Supervisors info:
Ιωάννης Παναγάκης, Αναπληρωτής Καθηγητής, Τμήμα Πληροφορικής Και Τηλεπικοινωνιών, Εθνικό και Καποδιστριακό Πανεπιστήμιο Αθηνών
Summary:
Generative Adversarial Networks (GANs) are deep learning based generative models that learn to map noise latent vectors to high fidelity images. Recent work has shown that the input latent space can be decomposed to semantically meaningful directions. Moving towards these directions corresponds to human interpretable image transformations. For example, from high level aspects such as face shape and general hair style, to smaller scale facial features to color schemes and microstructures, everything can be controlled by moving in the corresponding GAN latent space direction.
In order to achieve image editing by identifying latent space directions, previous state-of-the-art methods either based on supervised approaches or leverage the Principal Components Analysis (PCA) algorithm. The former have a tremendous disadvantage for the range of directions that can be explored, as they rely on a human-annotated set of scores for each attribute. The latter tend to use the same method with minor modifications, resulting in similar experimental observations.
In this work, we approach the problem of discovering semantic directions in an unsupervised way, using semidefinite programming to perform nonlinear dimensionality reduction of the internal representation of GANs.

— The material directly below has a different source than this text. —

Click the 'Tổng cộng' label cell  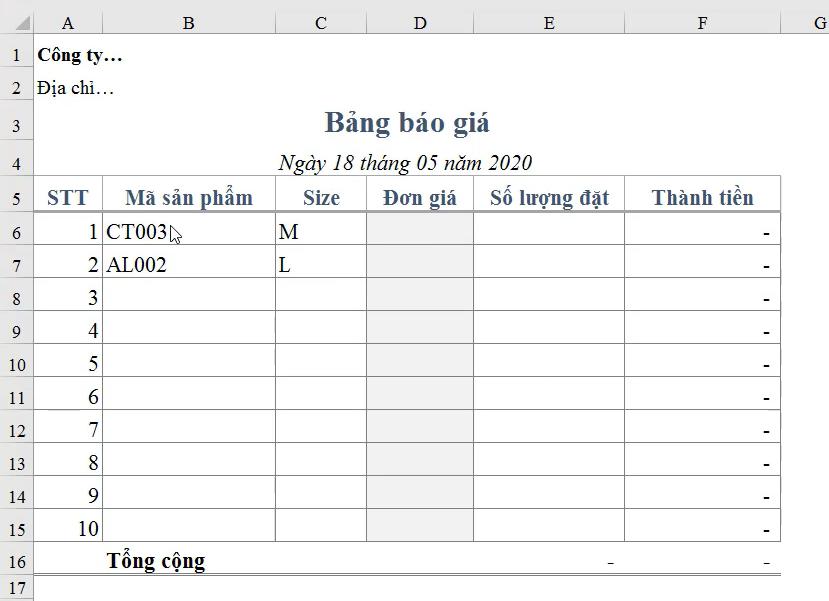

In particular, we examine the generation mechanism of GANs and further utilize the famous algorithm of Maximum Variance Unfolding, also known as Semidefinite Embedding, to identify semantically meaningful directions by decomposing the pretrained weights. Furthermore, extensive experiments are conducted on the state-of-the art GAN architectures, StyleGAN and StyleGANv2, for 7 different datasets.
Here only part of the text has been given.